Sobre las verdes praderas, a lomo de caballo y oteando el precipicio de un rojo y ardiente cañón vertical, mientras las sedosas crines del animal dibujan el último aliento de libertad verdadera, la estampa perfecta y gloriosa de un indio norteamericano es absorbida por la lente de una cámara que atrapa el momento que deja en el vacío del tiempo los últimos estertores de un mundo que se apaga, de vidas y costumbres aniquiladas, desprovistas del sello impenetrable que marca la esencia de los pueblos en su obligado ocaso.

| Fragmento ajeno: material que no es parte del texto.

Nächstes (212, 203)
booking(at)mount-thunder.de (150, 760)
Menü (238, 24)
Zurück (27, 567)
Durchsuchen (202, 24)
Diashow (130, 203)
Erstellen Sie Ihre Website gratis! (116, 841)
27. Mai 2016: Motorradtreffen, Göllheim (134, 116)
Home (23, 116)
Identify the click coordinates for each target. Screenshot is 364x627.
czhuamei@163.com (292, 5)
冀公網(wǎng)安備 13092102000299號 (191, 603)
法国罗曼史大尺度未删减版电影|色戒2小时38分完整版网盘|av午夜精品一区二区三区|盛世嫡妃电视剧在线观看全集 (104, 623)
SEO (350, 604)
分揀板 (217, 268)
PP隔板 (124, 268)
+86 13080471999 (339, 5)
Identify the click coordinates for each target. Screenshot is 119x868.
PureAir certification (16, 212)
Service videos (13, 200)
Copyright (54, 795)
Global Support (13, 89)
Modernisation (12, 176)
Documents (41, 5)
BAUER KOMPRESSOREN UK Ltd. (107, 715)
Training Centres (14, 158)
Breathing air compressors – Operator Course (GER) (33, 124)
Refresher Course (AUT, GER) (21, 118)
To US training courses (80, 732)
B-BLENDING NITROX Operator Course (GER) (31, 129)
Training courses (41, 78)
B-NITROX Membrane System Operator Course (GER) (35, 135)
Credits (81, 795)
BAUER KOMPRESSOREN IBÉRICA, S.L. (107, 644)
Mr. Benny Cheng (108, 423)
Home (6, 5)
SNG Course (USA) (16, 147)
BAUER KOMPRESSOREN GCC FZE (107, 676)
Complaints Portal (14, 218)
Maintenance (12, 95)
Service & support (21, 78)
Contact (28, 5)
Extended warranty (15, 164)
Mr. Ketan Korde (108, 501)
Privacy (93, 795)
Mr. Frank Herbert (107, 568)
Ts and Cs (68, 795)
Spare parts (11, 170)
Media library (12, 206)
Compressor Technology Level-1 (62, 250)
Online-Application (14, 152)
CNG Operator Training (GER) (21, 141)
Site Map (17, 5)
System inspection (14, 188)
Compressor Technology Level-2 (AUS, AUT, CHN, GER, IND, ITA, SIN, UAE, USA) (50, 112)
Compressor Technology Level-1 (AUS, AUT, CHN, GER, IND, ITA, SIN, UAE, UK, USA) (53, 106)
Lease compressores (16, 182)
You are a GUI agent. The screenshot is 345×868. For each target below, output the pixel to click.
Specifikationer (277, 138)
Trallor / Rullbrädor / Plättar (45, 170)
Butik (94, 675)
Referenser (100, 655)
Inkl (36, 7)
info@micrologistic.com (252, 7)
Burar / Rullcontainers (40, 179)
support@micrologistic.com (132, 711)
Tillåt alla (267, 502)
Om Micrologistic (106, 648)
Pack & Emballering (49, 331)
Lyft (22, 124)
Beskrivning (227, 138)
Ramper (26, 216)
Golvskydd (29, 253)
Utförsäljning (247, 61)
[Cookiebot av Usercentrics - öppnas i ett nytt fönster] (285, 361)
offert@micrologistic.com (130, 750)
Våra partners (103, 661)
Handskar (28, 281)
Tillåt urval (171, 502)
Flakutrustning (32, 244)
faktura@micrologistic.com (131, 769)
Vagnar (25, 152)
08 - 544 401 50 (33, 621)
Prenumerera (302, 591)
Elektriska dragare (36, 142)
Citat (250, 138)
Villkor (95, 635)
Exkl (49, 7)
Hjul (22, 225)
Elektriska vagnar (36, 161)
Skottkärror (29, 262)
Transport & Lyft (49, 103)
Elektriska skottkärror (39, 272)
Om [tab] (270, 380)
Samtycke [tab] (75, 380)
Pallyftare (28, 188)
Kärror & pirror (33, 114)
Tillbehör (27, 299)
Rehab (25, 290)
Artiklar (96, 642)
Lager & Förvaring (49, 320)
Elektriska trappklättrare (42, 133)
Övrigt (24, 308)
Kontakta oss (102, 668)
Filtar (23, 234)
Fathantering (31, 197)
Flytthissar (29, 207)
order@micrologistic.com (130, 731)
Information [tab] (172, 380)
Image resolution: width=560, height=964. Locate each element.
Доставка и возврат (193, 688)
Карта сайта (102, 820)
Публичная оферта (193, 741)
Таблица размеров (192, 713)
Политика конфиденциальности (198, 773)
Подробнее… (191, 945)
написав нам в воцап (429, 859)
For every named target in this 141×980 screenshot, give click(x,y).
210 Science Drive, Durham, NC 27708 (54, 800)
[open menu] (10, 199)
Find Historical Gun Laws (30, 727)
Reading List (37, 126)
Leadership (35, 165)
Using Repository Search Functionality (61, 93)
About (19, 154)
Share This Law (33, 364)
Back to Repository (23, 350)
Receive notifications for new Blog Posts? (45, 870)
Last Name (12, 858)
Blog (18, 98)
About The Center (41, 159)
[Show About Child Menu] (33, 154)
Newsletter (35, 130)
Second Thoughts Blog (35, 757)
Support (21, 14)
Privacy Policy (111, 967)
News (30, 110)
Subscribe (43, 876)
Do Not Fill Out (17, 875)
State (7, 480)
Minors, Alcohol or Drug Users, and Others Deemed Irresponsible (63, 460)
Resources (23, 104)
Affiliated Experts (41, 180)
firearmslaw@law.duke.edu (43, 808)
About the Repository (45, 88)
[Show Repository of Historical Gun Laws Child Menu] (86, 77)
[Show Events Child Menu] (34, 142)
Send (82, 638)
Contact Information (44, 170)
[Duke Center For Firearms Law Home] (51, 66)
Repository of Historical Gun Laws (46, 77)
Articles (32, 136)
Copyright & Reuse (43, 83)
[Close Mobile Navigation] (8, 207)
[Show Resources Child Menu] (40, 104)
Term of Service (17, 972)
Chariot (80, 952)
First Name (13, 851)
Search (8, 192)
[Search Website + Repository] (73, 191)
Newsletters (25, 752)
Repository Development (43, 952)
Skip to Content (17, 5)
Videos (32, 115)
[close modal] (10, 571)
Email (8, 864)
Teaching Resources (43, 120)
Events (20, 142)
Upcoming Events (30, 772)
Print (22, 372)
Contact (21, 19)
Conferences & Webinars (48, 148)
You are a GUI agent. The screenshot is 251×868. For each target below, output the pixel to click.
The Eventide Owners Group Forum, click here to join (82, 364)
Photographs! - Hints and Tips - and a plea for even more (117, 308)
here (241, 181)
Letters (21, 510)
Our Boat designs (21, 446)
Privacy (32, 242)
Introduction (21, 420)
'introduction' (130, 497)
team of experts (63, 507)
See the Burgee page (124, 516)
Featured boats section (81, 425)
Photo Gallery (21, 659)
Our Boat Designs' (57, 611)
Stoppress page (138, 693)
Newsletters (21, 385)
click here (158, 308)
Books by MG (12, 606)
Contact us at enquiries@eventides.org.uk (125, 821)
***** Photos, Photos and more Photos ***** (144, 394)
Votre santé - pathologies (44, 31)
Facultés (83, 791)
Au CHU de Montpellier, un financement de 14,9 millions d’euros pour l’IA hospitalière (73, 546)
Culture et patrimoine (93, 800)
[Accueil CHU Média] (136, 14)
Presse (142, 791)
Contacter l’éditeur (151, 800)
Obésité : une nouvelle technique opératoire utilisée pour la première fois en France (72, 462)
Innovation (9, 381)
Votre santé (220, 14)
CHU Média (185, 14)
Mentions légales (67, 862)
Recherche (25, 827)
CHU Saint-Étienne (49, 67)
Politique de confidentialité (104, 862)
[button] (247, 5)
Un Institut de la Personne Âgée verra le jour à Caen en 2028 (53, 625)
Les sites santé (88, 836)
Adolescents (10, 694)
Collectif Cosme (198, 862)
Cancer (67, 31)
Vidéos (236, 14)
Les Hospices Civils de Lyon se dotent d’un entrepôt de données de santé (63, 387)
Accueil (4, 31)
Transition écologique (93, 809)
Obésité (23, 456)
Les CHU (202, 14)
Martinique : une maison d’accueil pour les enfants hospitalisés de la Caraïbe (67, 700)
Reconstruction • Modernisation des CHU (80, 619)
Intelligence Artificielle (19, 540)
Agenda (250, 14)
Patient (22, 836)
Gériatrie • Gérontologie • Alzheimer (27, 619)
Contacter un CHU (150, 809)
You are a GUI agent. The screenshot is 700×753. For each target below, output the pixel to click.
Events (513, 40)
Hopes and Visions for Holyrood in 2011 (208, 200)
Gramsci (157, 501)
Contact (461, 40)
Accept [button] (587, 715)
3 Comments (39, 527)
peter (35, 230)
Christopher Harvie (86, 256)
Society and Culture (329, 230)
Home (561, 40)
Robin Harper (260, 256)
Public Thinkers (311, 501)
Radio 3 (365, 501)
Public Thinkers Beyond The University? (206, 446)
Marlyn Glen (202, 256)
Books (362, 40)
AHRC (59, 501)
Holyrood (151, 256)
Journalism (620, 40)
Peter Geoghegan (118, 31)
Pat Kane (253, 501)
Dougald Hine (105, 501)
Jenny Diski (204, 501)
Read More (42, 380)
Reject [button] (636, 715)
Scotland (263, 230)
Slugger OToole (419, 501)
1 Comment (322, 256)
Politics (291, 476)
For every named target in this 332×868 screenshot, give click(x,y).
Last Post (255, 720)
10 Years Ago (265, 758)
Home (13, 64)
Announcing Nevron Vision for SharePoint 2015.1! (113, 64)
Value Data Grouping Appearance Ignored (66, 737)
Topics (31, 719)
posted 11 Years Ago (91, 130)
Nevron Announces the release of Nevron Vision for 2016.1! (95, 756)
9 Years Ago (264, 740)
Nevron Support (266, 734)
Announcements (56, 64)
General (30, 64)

FOTOGRAFÍA DE EDWARD S.CURTIS
Apaches, Navajos, Comanches, Hopi, Lakotas,Cheyenne, Chimakum, Inuit, así como otras muchas tribus, fueron fotografiadas por Edward Seriff Curtis en los años más difíciles de sus vidas, cuando la aniquilación y el exterminio les habían recluido en pequeñas reservas desojándoles de su entorno, de sus costumbres, de la magia volátil y etérea que une tierra y hombre. En la frontera del olvido, la cámara de Edward S. Curtis voló por praderas y montes, se proyectó sobre acantilados y bosques, surcó ríos y recorrió los senderos perdidos del norte de América tras la huella de los últimos indios norteamericanos, con el propósito de dejar constancia en imágenes de un mundo que fenecía sin remedio bajo el yugo de la intolerancia y el desprecio.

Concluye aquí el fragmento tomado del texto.